In Germany, hospital doctors are satirically called “Demigods in White.” Aptly named I would say, since they not only wear white, but the overwhelming majority of them are white – as are the nurses and administrative staff, despite Germany’s chronic shortage of qualified medical personnel. Every time I have entered a hospital or clinic in Germany, these buildings seem more like protected spaces of whiteness than diverse workplaces. 

Furthermore, the self-confidence of British Muslims not only influences hegemonic narratives about them by reclaiming and correcting them, so that when they are sent back to their source they are more balanced in their representation, but British Muslims even manage to enter that hegemonic space of narrative construction and become an integral part of it, thus changing the negative way Islam is perceived and painted in the West in a more structural and long-term way.
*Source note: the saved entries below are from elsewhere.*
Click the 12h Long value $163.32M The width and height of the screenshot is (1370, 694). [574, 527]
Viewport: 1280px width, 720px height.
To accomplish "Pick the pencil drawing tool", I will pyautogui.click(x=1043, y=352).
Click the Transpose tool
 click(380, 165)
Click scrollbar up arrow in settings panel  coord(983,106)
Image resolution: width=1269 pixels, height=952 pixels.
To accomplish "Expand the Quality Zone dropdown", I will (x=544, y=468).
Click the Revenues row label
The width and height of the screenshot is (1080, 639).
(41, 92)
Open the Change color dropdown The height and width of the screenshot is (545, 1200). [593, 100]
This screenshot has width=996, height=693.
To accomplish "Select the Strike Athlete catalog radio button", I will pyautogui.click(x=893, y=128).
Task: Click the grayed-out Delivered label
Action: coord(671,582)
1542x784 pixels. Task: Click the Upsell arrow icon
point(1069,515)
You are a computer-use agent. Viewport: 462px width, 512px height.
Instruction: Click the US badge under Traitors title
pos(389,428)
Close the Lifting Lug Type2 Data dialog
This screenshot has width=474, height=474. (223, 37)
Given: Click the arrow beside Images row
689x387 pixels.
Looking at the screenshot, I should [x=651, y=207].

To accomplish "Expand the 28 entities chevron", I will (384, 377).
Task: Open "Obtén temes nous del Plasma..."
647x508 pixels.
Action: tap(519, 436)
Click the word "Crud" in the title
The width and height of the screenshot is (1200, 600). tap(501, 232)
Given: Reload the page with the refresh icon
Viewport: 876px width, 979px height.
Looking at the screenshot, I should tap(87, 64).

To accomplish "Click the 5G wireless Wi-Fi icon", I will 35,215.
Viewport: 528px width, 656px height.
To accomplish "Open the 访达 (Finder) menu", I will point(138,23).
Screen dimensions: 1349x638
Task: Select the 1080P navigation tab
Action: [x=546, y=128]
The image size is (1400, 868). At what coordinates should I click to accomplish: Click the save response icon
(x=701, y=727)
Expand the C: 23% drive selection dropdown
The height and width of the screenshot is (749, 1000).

And most importantly, unlike in Germany where German identity to this day is exclusively defined by whiteness, in Britain being British and being a person of color or of Muslim, Hindu or Sikh faith are merely two sides of the same inclusive coin: Britishness. Without batting an eye, British Muslims will proclaim that they are proud to be British, while in Germany not a single non-indigenous German with immigrant roots and in their right mind would say “I am proud to be German.” Why would and should they, when to this day people like myself who were born and raised in Germany are not considered and accepted as equal Germans by the white powers that be and by the white majority society at large?

Dear British Muslims, whenever Islamophobia in your country gets you down and becomes too much to bear, find strength in the fact that – comparatively speaking – you are the lucky ones of Europe. So lucky that I myself have fled the structural and everyday racism in my own country which has never felt like my own, and have officially moved to yours, which you are allowed to proudly call your own and I will hopefully be able to do so too someday. 

To you, to my fellow German Muslims, and to the 1.8 billion Muslims throughout our troubled world, I wish you all a truly blessed and peaceful Holy Month. Ramadan Mubarak!

This article first appeared on the online platform Medium during last year’s Ramadan and has been updated by the author for TMV.